Research Project: Understanding Gender-Based Violence for Rurally-Located Queer and Gender-Diverse Youth: Youth-Led Research To Improve GBV Services.
Through this 32-month WAGE funded ($396,258) project, TransCare+ will conduct community-based research that will help improve gender-based violence (GBV) services for rurally-located queer and gender diverse (RLQGD) youth. The project will address the limited knowledge available on GBV for RLQGD youth and the need for GBV prevention and support strategies that focus on the unique experiences and context of RLQGD youth. To do so, TransCare+ will engage RLQGD youth, secondary survivors, and GBV services providers in youth-led, community-based research. TransCare+ will achieve this through the establishment of a Youth Advisory Council, hiring youth as Community Outreach and Research Facilitators, and gathering knowledge through a community needs assessment, literature review, an environmental scan, and research tools such as surveys, interviews, focus groups, and creative mapping. TransCare+ will engage in knowledge translation activities to synthesize research findings into accessible graphics, visual fact sheets, and educational social media content for wider distribution.
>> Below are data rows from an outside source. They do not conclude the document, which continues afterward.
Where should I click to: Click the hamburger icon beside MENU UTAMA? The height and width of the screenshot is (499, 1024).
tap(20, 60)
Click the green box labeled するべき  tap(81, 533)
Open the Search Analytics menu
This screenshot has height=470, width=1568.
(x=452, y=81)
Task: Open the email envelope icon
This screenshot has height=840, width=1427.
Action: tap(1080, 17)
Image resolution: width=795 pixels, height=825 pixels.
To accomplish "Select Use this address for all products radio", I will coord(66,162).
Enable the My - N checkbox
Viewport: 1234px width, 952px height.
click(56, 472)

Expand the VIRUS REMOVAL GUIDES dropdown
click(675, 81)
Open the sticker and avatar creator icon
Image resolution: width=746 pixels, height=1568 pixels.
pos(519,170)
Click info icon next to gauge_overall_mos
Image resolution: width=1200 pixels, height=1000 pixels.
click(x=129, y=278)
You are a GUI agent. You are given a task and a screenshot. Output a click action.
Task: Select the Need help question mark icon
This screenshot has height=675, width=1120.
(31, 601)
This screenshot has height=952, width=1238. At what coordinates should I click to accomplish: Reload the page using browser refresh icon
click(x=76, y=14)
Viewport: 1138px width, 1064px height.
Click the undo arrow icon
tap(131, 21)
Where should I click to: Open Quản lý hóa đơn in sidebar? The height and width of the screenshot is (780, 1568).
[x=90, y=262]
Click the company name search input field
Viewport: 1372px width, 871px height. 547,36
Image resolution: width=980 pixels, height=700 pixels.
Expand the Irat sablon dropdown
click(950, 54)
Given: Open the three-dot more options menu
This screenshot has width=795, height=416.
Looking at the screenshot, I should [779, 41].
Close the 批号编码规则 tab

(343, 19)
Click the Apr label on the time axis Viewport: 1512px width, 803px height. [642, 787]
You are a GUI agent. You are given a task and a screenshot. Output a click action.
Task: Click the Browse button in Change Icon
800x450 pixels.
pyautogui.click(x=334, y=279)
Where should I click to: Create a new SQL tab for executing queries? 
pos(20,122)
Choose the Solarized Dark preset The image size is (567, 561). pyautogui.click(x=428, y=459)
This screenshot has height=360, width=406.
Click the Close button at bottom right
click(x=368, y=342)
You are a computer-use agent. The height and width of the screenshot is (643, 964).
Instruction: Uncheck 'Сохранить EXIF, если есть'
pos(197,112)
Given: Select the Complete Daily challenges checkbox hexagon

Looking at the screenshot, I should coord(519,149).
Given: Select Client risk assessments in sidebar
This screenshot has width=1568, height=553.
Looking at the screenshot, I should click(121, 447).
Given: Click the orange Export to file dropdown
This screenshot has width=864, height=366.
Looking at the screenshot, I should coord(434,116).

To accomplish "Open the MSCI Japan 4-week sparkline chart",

In addition, TransCare+ will deliver youth-led recommendations for practice, use research findings to develop e-learning modules for RLQGD youth/survivors, secondary survivors, and GBV service providers, and host a virtual knowledge-sharing symposium for rurally-located GBV service providers.
The proposed project will engage rurally-located queer and gender diverse (RLQGD) youth, GBV service providers, and secondary survivors in community-based research that will support RLQGD youth survivors, work to prevent GBV, and improve GBV services for RLQGD youth.
- Environmental and Resource Scan
- Community Based Research
- Community Consultations
- Report of community needs assessment and comprehensive environmental scan.
- Formation of a youth advisory council to guide the entirety of the project
- Qualitative data collection via interviews with RLQGD youth and quantitative data from three online surveys
Approach to Research
Community-based participatory based research (CBPR) is a methodological approach to research where researchers and community members collaborate as equals throughout the research process. CBPR requires researchers to engage informants in collaborative participation at all stages of the research process, including the implementation of strategies to address identified issues and communicate research findings. CBPR is well suited for research targeted at supporting knowledge production related to experiences of oppression and marginalization while also exploring opportunities to construct new solutions and social realities.
The proposed research aims to answer the following questions:
1) What does GBV mean or look like for RLQGD youth?;
2) What are the comprehensive queer- and gender-affirming GBV services desired by RLQGD youth? and;
3) What are the individual, interpersonal, and system-level determinants that prevent RLQGD youth from actualizing their self-identified GBV service needs?
In answering these research questions we aim to meet the following objectives:
1) Document the comprehensive queer- and gender-affirming needs of RLQGD youth;
2) Identify the individual, interpersonal, and system-level determinants that impact RLQGD youth within the GBV-sector;
3) Partner with community organizations and GBV service providers to identify the cross-sectoral service, policy, and funding needed to support RLQGD youth’s self-identified GBV-sector needs; and
4) Contribute to the creation of publicly available, inclusive, and empirically-sound GBV information to promote access to knowledge and improve GBV services for RLQGD youth.
We will use a multi-method approach that combines qualitative and quantitative data streams. The quantitative data stream will consist of three online surveys: GBV survivors, secondary survivors, and GBV service providers. Surveys will consist of quantitative questions combined with opportunities for qualitative, open-ended responses. The information gathered from surveys will be used to inform qualitative method construction. The qualitative data stream will directly engage with RLQGD youth and secondary survivors through interviews, focus groups, and creative mapping. Focus groups will also be used to engage rurally-located service providers who have direct knowledge about how GBV is affecting their communities. We will conduct 100 (i.e., 25 per location) interviews and host a total of 8 focus groups (i.e., 2 per location). Creative mapping will be used during focus groups to produce a visual representation of the core themes and topics discussed. All data collection tools and guides will be developed in collaboration with the youth advisory council.
The proposed community-based research will engage with the Community Research Ethics Office (CREO) and an Indigenous Bioethicist to ensure that the research is being done ethically. The project team will consult with an Indigenous Bioethicist to address the unique ethical issues involved in conducting community-based research with Indigenous communities. From here, the project team will submit a completed ethics application to CREO. CREO will support the proposed research project in completing a formal ethics review, including any necessary ethics amendments or issues that may arise.